I have a Roamio Pro that I bought on release date with lifetime. It just went out of warranty, so I am considering selling it used and putting that cash towards a Bolt Plus with All-In. The Pro could crap the bed tomorrow and then I am out any residual lifetime value. Not sure what I could get for the Roamio Pro on Ebay. It has the original 3TB drive. 

The only thing I am not sure about is connecting the Bolt Plus to a Slingbox, since it likely will not have component. 

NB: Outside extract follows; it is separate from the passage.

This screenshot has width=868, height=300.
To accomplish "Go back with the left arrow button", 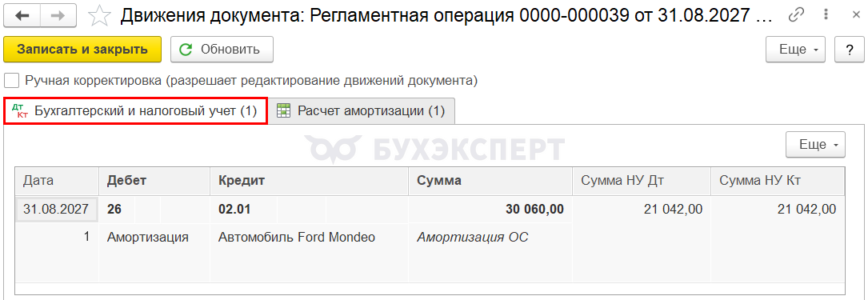I will (22, 15).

Waiting to see what the Bolt Plus has to offer us and see if it is worth the upgrade.


----------



## V7Goose (May 28, 2005)

HarperVision said:


> Why do you want to get rid of your Roamio if it already has Lifetime/All-In service on it? There's no real need for the Bolt quite yet as there's still no broadcast 4K content. All it's good for in those terms is 4K streaming apps, but your new Samsung 4K TV should be able to handle those.

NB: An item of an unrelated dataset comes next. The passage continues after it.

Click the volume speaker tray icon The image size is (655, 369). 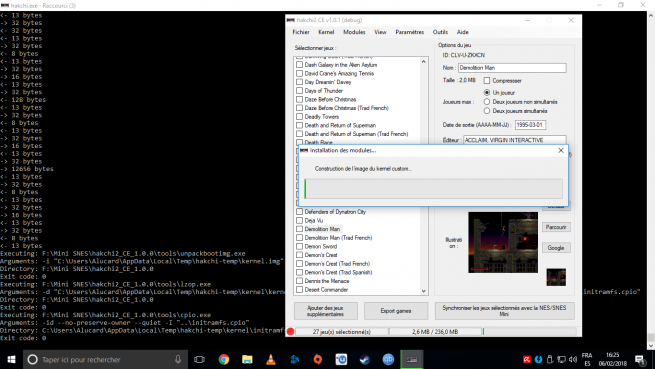point(573,359)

That seems to be the best question of the day - heck, I have a new Bolt, and other than the two extra tuners, it is NOT AS GOOD as my old S3 and HD TiVo boxes with Lifetime service for OTA reception.

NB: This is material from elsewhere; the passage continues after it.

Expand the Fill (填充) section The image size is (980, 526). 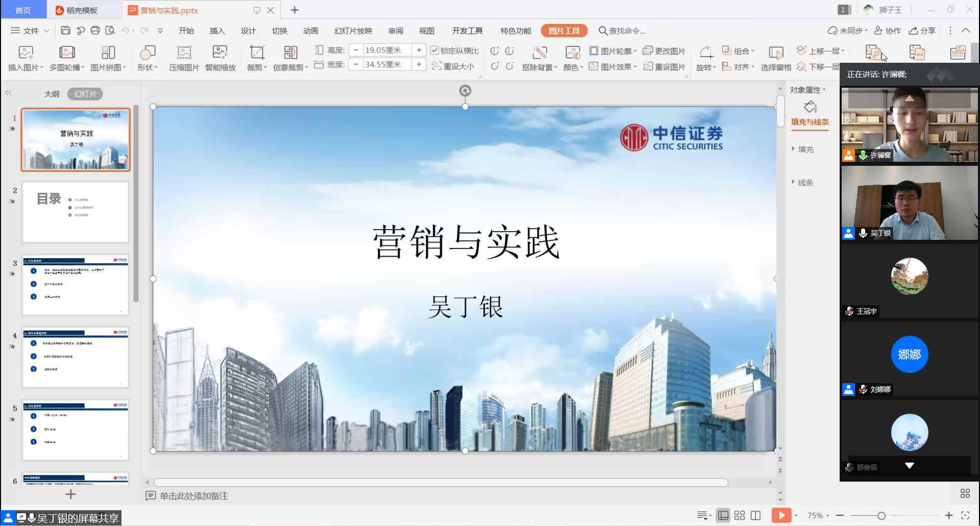click(805, 149)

I guess the new big thing is the streaming, but I think it is kind of pointless. Netflix streaming has always been affected with dropouts and PQ issues, even when I was in DFW area with fiber service and very high tested speeds. I really don't see any point in every trying it again. If I am paying to watch something, I want the signal to be 100% perfect, and no streaming I have ever seen fits that requirement - it is not worth my money.


----------



## gregg37 (Aug 22, 2016)

I agree with the above. I wouldn't give up lifetime on a Roamio for just an upgrade to a Bolt. 

I just bought a Bolt (it's on the FedEX truck as we speak!), but I am upgrading from a regular Roamio on a monthly plan. I'll have a year of service since I bought an old model before the change, and am hoping for some more affordable All-In (lifetime) offers to follow with the new device release in September. 

I'm not paying nearly $600 for lifetime with TiVo's future in such an odd place right now (though it is looking brighter). If they give some sort of a break... $3-400 or less, maybe. Not expecting them to budge, though. Probably just going to go to monthly or yearly after my free year.


----------



## OmeneX (Jul 2, 2016)

gregg37 said:


> If they give some sort of a break... $3-400 or less, maybe. Not expecting them to budge, though. Probably just going to go to monthly or yearly after my free year.


Same here Gregg - I'm hoping for some of the same discounts to. I don't see TiVo budging either though. However with the new Bolt+ coming out, I'll be buying that most likely, so the OG White Bolt will probably go up on Ebay after the 1 year is up. (Unless an all in discount is offered) we shall see. Would help subsidize the Bolt+ purchase down the road anyways. Which may also have a free year promo! Maybe.


----------



## gregg37 (Aug 22, 2016)

I'll be watching the Bolt+ for sure, but it'll have to have something pretty spectacular to get me to buy again. 2 more tuners wont do it.


----------